3 Things to Never Say Again to Your Intense Child

Intense, angry boy

Parenting an intense child can be frustrating and will test us as parents on a daily basis. High intensity kids feel everything deeply: the positive emotions (happiness, joy, delight) AND the difficult emotions (anger, sadness, hurt). You never have to wonder how a high intensity child feels about something because they show you by whooping, wailing, or raging! Did you know that a person’s intensity level is an inborn trait? Your child can’t change their intensity level. But you can (and must) help them manage their intensity so they grow up well-adjusted!

Here Are the 3 Things to Never Say Again to Your Intense Child

  • “Why do you have to make a big deal out of everything?”

Your child doesn’t know why, that’s just who he is. Don’t make him wrong for being who he is. Teach him how to manage his intensity instead.

  • “Don’t be angry.”

Anger is a normal, natural emotion.
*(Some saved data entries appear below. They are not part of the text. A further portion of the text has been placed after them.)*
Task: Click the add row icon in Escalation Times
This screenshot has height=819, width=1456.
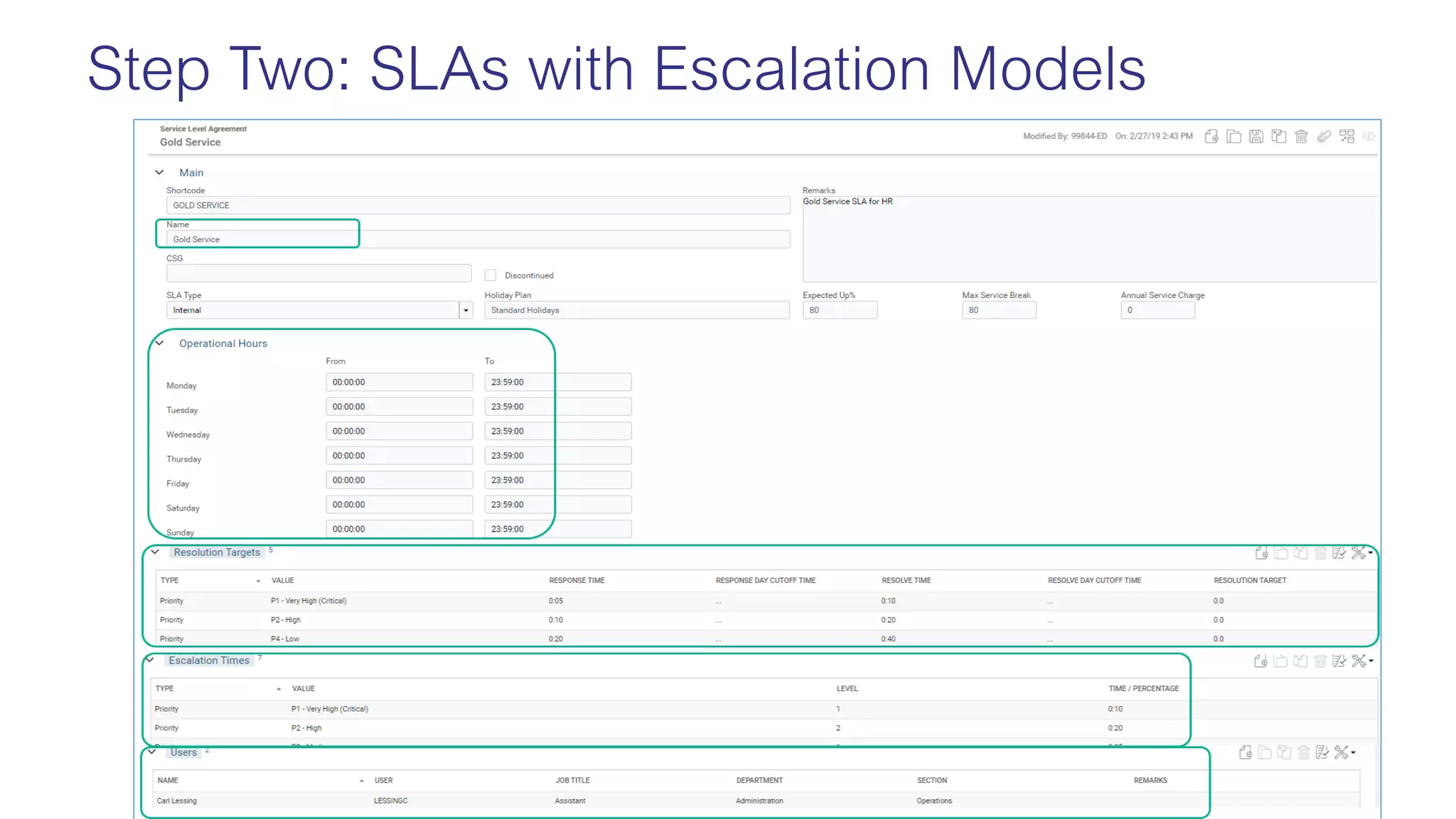Action: pos(1260,661)
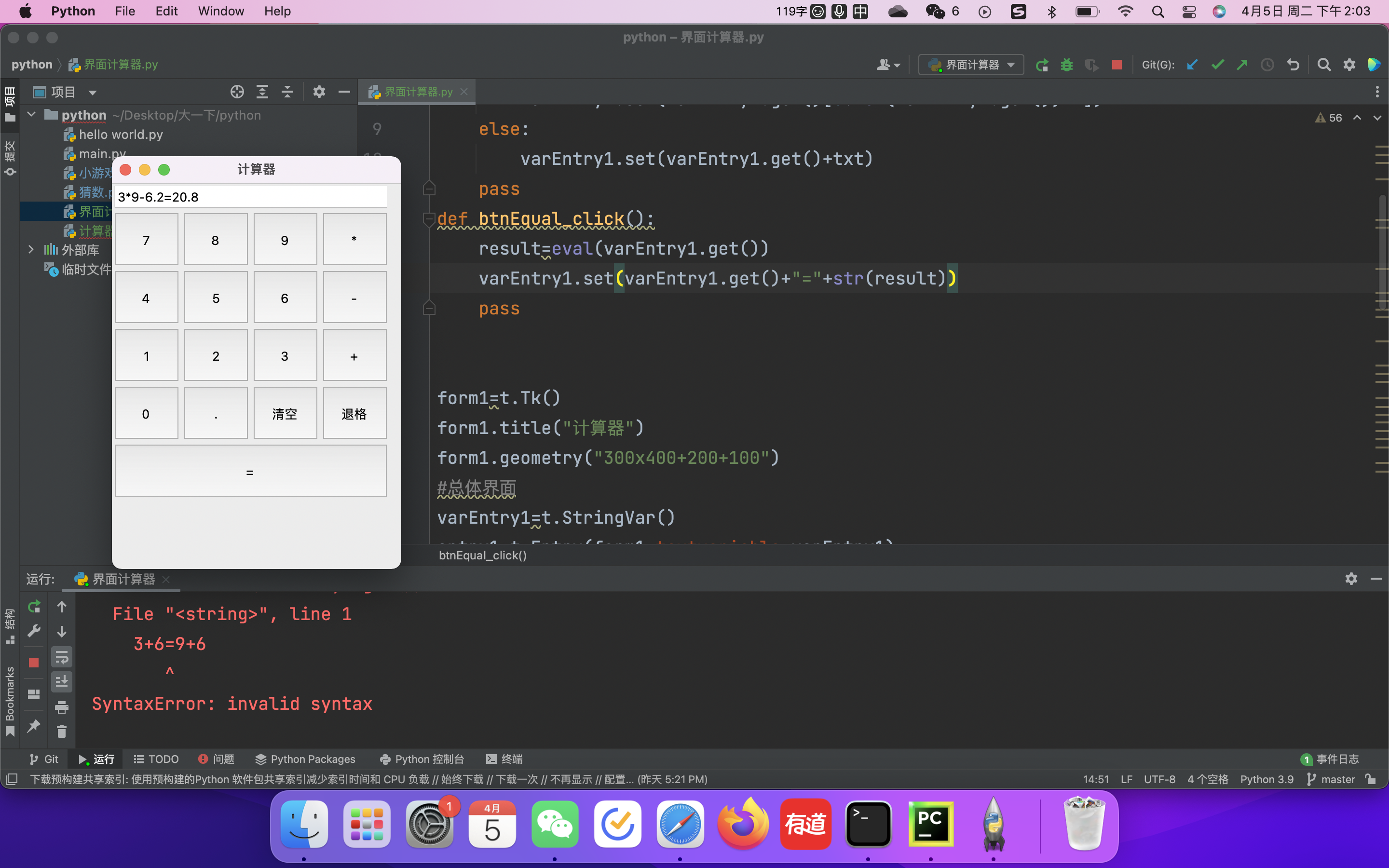The width and height of the screenshot is (1389, 868).
Task: Expand the 外部库 tree node
Action: (31, 250)
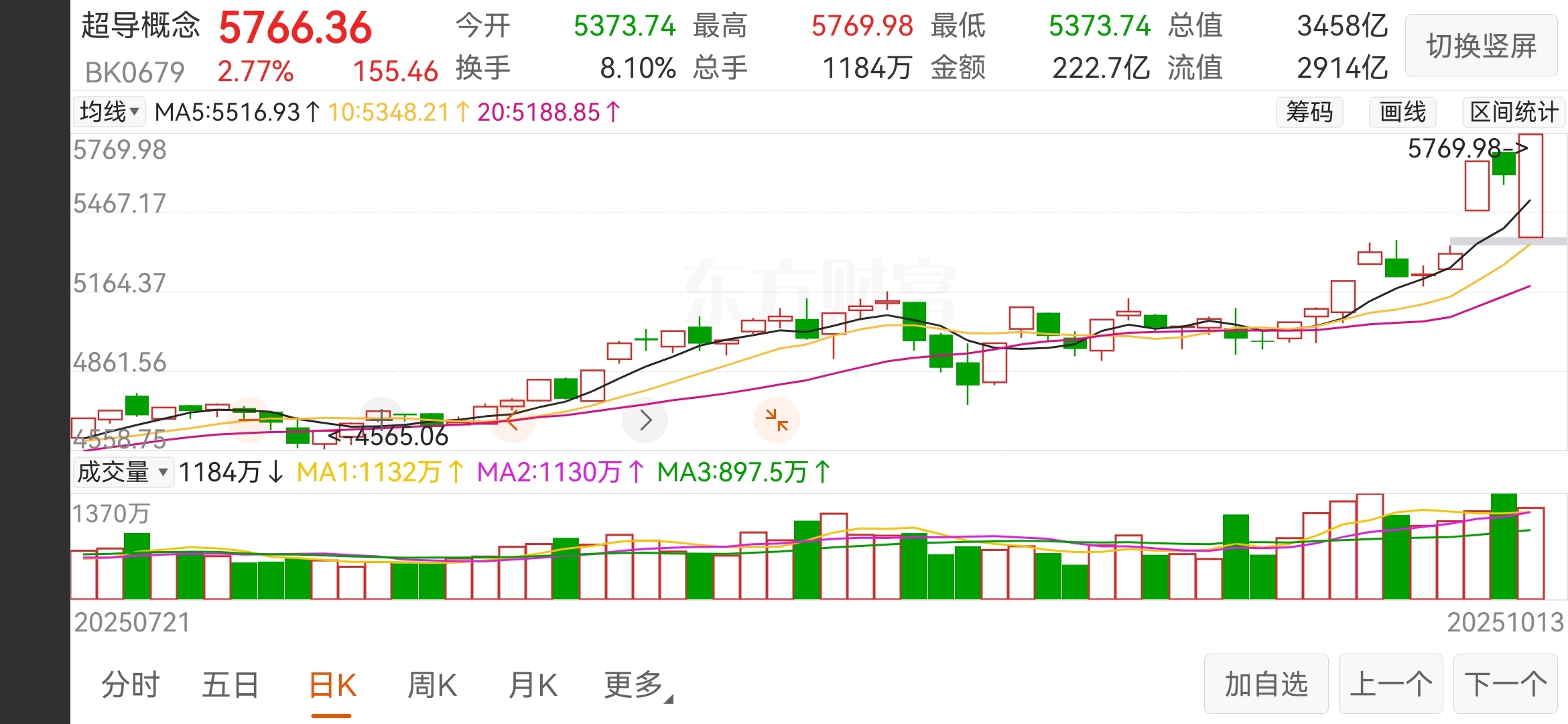
Task: Tap the zoom-out minus chart icon
Action: [249, 420]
Everyone feels anger in varying degrees. Your intense daughter expresses her anger overtly and that might make you uncomfortable if you grew up believing that anger is a bad thing. Or if you are low intensity and easily let things roll off your back. Again, don’t make her wrong for being who she is. Teach her how to manage her anger. That’s your job as her parent.
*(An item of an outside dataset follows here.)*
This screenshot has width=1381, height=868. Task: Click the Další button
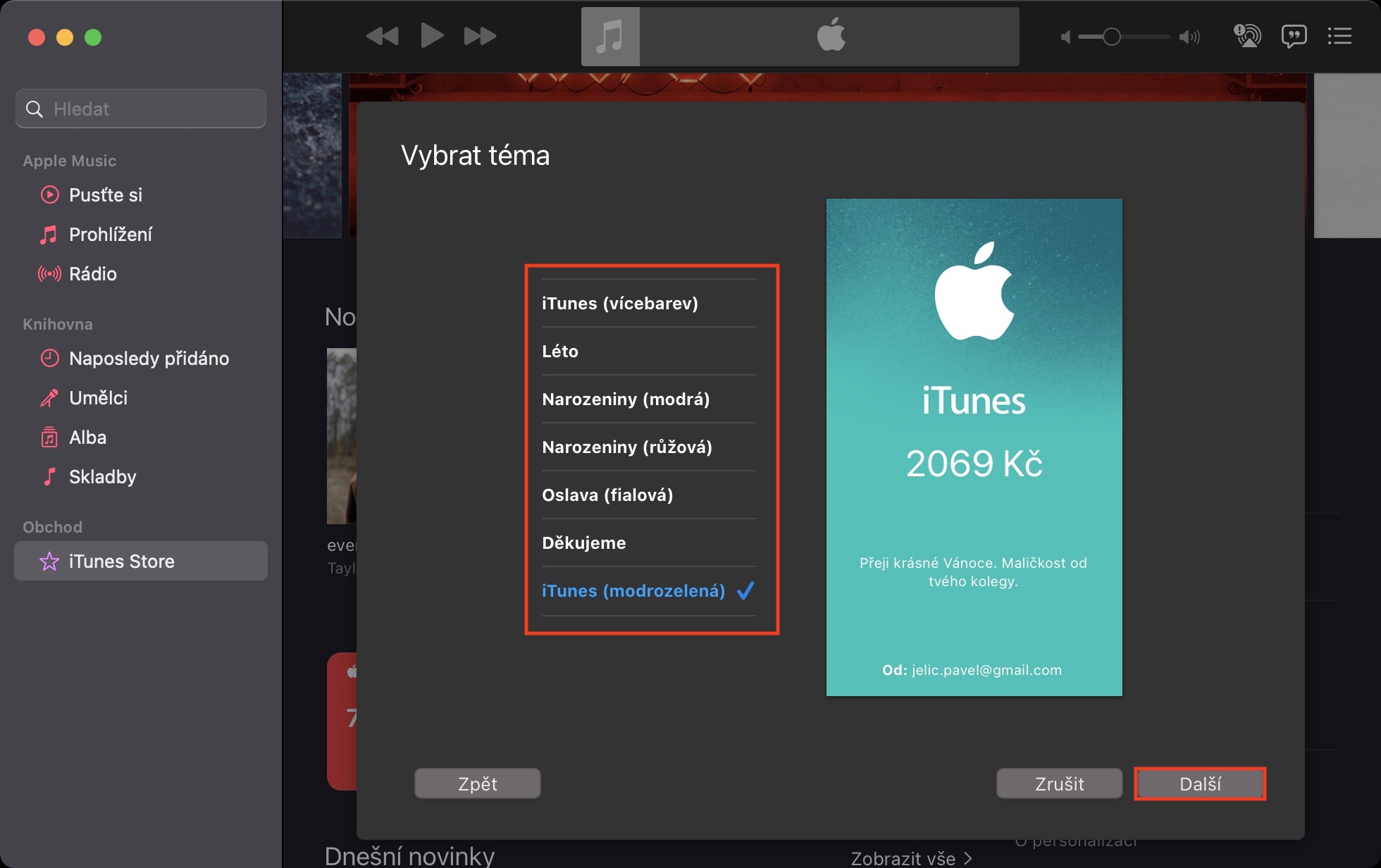click(x=1200, y=783)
  • “I won’t be around you unless you can be pleasant.”

This one brings up painful regret for me. While I was raising my extremely intense and strong-willed boy, I would force him into isolation to deal with his rage. Oh, how I wish I could get a do over on that. What raging kids need most is to maintain a connection with their parent through their periods of intense feeling. One of the biggest gifts you can give your intense child is to learn to be calm and present with them at these challenging times. If your child will let you hold him, gently hug him until he discharges his difficult feelings. My son would never let me hold him at these times and so I felt helpless. But you can sit calmly and non judgmentally and just be present. Don’t disconnect at the time he most needs to feel connected. This may very well force you out of your comfort zone, but it will be so worth it, because by staying connected, you’ll be able to guide your child into self-awareness and self-regulation.

What do you think? How hard will it be to stop saying these things to your intense child? Share your challenges and successes in the comments, and please share this post on social media by clicking below. So many parents struggle with this. Let’s help our kids become the best version of who they are!


  • Kerry says:

    I so want to stay connected during my toddlers rages but he gets very aggressive and holding him would escalate things greatly. If I move away he follows me to attack me. Do you have any suggestions? We’ve tried everything to deal with the aggression. We have a Behaviorist coming in a few weeks but I’d love to get your thoughts in the meantime. My son has extreme dysregulation from toxic exposures in utero. Thank you!

    • Nancy Rose says:

      Kerry, staying connected is important, but keeping your son and yourself safe are as well. I would focus on safety first! If you need to separate from him, so be it, just try not to shame him or expect him to “pull it together” on his own.

  • Jennifer says:

    This post is exactly what I needed to read. I used isolation with my daughter for a while and looking back I wish I could do it over. Being so scared at such a young age is not fair. Thank you for this blog post. It was much needed. I look forward to your upcoming webinar!

  • Shannon says:

    I’m just bawling. I’m so glad I discovered you and your site today!

    We decided to try homeschooling again this year simply because his personality does not fit in well with school, BUT I’m pulling my hair out! We’re fighting and crying and hurting each other’s feelings. And I so needed this.

    I’ve always been good about allowing him his feelings. I’ve always told him it’s OK to be angry, but it’s not OK to express his anger by yelling or hitting or kicking or slamming doors. But I am very much guilty of the other two more than once. Not all the time, but more often than I care to admit.

    I’ll be soaking up everything you have to offer, and I thank God for leading me to you.

    • Nancy Rose says:

      Dear Shannon,
      I also thank God for leading you to me and my work! You are the very reason I do the work I do. We desperately want to do right by our children, but it’s so hard to know what is and isn’t good practice with kids who push our buttons and are challenging. Your love and passion for your son comes through so clearly, and I commend you for the depth of your feeling. I can and will support you every step of the way as you chart a new, empowering, loving and connected course with your precious son.